Start of DATA EXTRACT

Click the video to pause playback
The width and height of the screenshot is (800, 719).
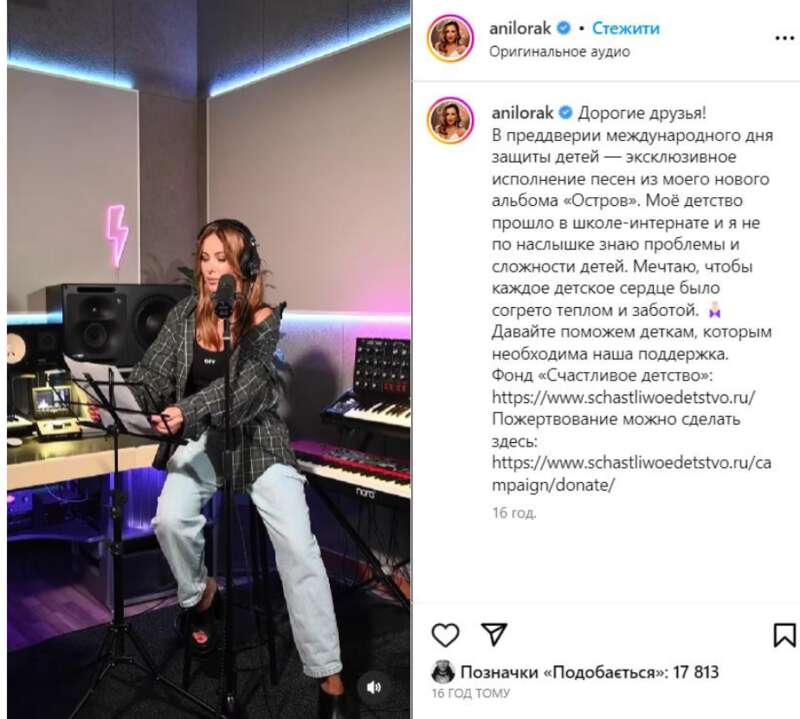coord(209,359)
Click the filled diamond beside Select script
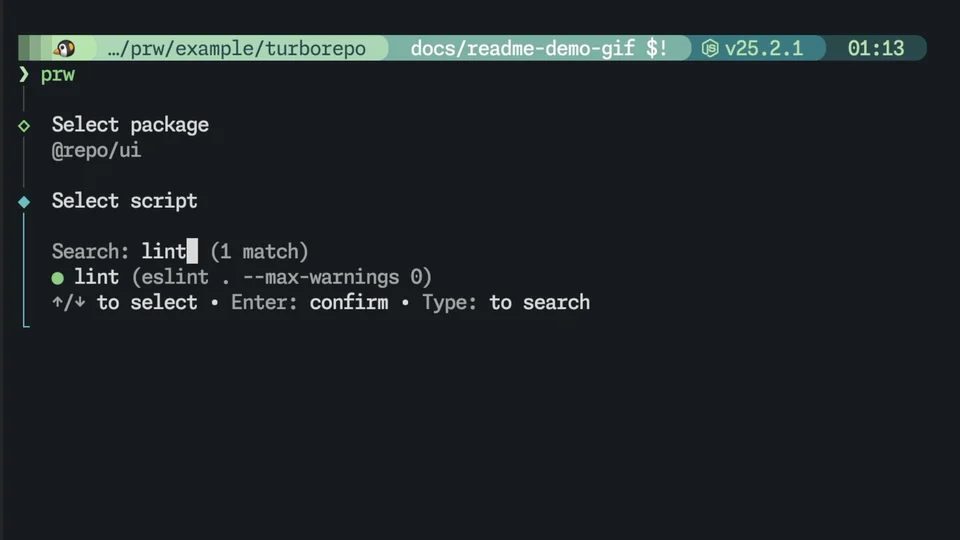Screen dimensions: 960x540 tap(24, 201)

End of DATA EXTRACT

• ASSIGNED TASK:
Would you restate the records above word for word and exclude the pictures?

• TASK RESULT:
Click the video to pause playback
The width and height of the screenshot is (800, 719).
coord(209,359)
Click the filled diamond beside Select script
Screen dimensions: 960x540 tap(24, 201)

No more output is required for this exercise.